TASK BRIEF →
Every line of the entries below from the one containing "girlfriend Christmas cards (1059, 1574)" to the one containing "Image resolution: width=198, height=2576.", both ends included, must be written out exactly. No other line belongs in the answer.

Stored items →
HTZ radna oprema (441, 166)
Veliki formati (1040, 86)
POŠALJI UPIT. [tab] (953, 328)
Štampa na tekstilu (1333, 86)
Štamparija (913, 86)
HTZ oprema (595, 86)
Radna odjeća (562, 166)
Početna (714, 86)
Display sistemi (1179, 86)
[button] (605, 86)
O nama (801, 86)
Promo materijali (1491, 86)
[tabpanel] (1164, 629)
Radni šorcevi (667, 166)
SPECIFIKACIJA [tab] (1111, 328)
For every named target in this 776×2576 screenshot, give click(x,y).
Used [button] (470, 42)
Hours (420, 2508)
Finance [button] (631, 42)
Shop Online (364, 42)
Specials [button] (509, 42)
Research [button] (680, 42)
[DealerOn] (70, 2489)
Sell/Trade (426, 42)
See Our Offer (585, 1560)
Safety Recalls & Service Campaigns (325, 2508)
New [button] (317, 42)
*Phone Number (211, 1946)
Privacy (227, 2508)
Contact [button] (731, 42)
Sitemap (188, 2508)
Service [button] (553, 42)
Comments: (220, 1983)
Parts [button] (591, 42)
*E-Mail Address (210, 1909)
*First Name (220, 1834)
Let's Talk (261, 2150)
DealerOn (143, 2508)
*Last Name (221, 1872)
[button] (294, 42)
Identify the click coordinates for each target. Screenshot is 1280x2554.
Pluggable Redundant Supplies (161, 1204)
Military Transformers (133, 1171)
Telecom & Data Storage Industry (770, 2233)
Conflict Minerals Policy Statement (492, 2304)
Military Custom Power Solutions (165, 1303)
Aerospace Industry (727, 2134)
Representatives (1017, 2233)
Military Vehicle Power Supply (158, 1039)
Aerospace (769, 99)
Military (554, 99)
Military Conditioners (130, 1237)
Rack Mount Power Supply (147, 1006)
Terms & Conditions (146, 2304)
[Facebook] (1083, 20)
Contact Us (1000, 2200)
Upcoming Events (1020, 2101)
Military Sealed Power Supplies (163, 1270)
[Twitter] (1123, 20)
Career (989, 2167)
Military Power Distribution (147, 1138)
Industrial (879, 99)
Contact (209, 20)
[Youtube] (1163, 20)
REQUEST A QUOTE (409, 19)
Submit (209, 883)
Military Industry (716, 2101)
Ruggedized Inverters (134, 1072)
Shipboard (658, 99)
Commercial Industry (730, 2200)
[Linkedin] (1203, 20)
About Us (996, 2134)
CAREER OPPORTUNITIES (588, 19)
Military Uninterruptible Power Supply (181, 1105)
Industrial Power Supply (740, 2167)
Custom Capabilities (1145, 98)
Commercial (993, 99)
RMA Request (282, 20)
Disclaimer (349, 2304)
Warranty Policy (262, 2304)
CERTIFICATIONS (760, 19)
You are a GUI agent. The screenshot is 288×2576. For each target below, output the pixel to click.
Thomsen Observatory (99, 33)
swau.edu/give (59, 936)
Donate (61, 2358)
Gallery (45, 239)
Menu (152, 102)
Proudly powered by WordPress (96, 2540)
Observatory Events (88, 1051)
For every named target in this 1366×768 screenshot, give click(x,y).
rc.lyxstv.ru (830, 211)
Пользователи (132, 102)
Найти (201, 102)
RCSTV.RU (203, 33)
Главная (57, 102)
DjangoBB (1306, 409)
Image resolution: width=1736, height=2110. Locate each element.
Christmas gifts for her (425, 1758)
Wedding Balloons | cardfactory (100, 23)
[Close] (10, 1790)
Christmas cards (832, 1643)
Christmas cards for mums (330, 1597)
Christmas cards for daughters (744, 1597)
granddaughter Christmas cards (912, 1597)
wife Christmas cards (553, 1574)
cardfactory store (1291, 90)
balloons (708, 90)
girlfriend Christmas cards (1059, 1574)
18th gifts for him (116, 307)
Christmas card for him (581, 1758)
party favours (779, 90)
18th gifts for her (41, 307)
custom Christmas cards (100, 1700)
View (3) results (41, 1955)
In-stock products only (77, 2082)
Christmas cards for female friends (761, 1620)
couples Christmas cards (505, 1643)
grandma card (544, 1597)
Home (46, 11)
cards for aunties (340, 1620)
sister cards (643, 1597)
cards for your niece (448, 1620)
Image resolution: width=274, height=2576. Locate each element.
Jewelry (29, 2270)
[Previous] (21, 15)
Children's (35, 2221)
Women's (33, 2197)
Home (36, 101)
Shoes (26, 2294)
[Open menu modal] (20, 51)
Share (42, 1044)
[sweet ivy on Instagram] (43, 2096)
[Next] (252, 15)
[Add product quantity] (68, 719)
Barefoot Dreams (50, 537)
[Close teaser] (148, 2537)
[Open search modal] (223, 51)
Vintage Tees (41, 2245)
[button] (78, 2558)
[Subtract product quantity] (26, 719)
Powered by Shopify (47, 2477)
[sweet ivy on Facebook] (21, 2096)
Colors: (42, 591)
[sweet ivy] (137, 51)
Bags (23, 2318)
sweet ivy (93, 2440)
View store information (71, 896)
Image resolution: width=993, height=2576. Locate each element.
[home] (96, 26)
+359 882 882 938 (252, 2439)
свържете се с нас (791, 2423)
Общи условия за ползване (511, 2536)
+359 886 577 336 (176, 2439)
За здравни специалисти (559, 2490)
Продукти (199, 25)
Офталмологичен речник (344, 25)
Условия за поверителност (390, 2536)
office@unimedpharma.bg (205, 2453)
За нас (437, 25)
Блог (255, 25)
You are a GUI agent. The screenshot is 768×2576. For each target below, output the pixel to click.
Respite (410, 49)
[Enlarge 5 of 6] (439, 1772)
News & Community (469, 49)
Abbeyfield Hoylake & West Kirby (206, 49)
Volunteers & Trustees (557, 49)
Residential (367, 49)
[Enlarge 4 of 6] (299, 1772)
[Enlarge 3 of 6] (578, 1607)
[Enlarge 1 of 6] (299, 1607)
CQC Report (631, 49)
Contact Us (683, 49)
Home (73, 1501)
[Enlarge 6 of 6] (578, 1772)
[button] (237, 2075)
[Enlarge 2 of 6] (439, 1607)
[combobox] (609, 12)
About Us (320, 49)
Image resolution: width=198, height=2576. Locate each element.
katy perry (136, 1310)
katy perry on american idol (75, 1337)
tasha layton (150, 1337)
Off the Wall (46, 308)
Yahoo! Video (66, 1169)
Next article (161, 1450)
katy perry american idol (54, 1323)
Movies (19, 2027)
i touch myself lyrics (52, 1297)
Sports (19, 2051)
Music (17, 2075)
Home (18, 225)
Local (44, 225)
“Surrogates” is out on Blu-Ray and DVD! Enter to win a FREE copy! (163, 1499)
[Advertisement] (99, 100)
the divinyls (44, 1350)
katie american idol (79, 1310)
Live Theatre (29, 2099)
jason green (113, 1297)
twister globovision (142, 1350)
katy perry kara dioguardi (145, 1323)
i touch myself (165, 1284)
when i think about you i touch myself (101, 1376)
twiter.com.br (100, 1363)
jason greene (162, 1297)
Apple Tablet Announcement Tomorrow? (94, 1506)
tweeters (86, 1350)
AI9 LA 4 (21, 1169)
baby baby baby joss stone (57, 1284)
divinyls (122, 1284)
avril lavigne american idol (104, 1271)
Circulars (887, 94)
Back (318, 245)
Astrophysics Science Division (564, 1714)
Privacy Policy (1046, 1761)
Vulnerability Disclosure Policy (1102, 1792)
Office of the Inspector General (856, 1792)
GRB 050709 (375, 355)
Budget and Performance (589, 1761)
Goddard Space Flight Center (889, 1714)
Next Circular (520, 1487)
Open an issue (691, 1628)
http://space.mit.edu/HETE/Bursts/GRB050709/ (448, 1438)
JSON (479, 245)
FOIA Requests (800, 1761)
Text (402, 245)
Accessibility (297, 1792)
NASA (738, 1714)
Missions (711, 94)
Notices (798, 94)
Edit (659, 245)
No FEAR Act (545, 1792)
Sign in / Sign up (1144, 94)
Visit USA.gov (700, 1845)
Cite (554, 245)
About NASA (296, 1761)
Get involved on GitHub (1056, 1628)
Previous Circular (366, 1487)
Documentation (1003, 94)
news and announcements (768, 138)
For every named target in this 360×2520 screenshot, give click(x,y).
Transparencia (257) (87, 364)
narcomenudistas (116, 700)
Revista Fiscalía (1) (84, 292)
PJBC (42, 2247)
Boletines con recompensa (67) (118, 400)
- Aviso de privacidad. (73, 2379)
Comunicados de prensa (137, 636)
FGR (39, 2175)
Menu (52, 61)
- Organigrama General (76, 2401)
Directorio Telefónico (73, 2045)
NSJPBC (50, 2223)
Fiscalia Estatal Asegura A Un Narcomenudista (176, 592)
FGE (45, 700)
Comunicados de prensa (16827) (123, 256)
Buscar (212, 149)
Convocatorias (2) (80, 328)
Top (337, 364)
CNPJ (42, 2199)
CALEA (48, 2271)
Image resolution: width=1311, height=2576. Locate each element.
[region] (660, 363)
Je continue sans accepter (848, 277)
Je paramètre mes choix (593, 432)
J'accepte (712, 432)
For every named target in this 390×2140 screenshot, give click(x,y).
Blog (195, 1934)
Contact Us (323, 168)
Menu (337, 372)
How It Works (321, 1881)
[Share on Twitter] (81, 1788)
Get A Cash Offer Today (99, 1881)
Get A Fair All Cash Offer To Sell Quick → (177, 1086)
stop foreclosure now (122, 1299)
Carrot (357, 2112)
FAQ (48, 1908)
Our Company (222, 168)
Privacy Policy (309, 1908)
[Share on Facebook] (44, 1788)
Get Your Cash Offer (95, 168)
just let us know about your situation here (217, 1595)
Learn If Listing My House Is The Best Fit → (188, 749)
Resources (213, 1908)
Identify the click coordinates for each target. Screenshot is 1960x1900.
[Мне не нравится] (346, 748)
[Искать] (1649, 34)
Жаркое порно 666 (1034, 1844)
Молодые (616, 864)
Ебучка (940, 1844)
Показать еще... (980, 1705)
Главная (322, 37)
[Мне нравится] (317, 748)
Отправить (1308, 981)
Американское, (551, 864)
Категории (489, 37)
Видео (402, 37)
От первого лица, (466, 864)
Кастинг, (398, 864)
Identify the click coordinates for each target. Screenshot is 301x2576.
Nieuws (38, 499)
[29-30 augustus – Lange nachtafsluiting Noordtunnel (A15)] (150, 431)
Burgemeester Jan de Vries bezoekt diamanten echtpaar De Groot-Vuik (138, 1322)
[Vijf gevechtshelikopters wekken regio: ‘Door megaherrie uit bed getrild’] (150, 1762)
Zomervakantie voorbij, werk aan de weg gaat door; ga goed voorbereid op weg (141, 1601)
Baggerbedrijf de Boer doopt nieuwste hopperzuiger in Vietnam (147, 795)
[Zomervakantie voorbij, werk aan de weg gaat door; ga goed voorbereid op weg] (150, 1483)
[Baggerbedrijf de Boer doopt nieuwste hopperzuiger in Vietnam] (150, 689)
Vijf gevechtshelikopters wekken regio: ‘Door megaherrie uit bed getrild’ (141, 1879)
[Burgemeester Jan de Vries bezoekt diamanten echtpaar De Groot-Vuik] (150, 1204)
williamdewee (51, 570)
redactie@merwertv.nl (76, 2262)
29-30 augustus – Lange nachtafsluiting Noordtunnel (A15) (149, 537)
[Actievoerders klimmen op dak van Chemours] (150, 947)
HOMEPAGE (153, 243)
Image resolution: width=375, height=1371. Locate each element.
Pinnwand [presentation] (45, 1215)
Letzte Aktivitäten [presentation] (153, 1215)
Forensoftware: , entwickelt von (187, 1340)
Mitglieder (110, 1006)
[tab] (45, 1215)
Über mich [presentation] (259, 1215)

ANSWER BOX →
girlfriend Christmas cards (1059, 1574)
18th gifts for him (116, 307)
Christmas card for him (581, 1758)
party favours (779, 90)
18th gifts for her (41, 307)
custom Christmas cards (100, 1700)
View (3) results (41, 1955)
In-stock products only (77, 2082)
Christmas cards for female friends (761, 1620)
couples Christmas cards (505, 1643)
grandma card (544, 1597)
Home (46, 11)
cards for aunties (340, 1620)
sister cards (643, 1597)
cards for your niece (448, 1620)
Image resolution: width=274, height=2576. Locate each element.
Jewelry (29, 2270)
[Previous] (21, 15)
Children's (35, 2221)
Women's (33, 2197)
Home (36, 101)
Shoes (26, 2294)
[Open menu modal] (20, 51)
Share (42, 1044)
[sweet ivy on Instagram] (43, 2096)
[Next] (252, 15)
[Add product quantity] (68, 719)
Barefoot Dreams (50, 537)
[Close teaser] (148, 2537)
[Open search modal] (223, 51)
Vintage Tees (41, 2245)
[button] (78, 2558)
[Subtract product quantity] (26, 719)
Powered by Shopify (47, 2477)
[sweet ivy on Facebook] (21, 2096)
Colors: (42, 591)
[sweet ivy] (137, 51)
Bags (23, 2318)
sweet ivy (93, 2440)
View store information (71, 896)
Image resolution: width=993, height=2576. Locate each element.
[home] (96, 26)
+359 882 882 938 (252, 2439)
свържете се с нас (791, 2423)
Общи условия за ползване (511, 2536)
+359 886 577 336 (176, 2439)
За здравни специалисти (559, 2490)
Продукти (199, 25)
Офталмологичен речник (344, 25)
Условия за поверителност (390, 2536)
office@unimedpharma.bg (205, 2453)
За нас (437, 25)
Блог (255, 25)
You are a GUI agent. The screenshot is 768×2576. For each target below, output the pixel to click.
Respite (410, 49)
[Enlarge 5 of 6] (439, 1772)
News & Community (469, 49)
Abbeyfield Hoylake & West Kirby (206, 49)
Volunteers & Trustees (557, 49)
Residential (367, 49)
[Enlarge 4 of 6] (299, 1772)
[Enlarge 3 of 6] (578, 1607)
[Enlarge 1 of 6] (299, 1607)
CQC Report (631, 49)
Contact Us (683, 49)
Home (73, 1501)
[Enlarge 6 of 6] (578, 1772)
[button] (237, 2075)
[Enlarge 2 of 6] (439, 1607)
[combobox] (609, 12)
About Us (320, 49)
Image resolution: width=198, height=2576. Locate each element.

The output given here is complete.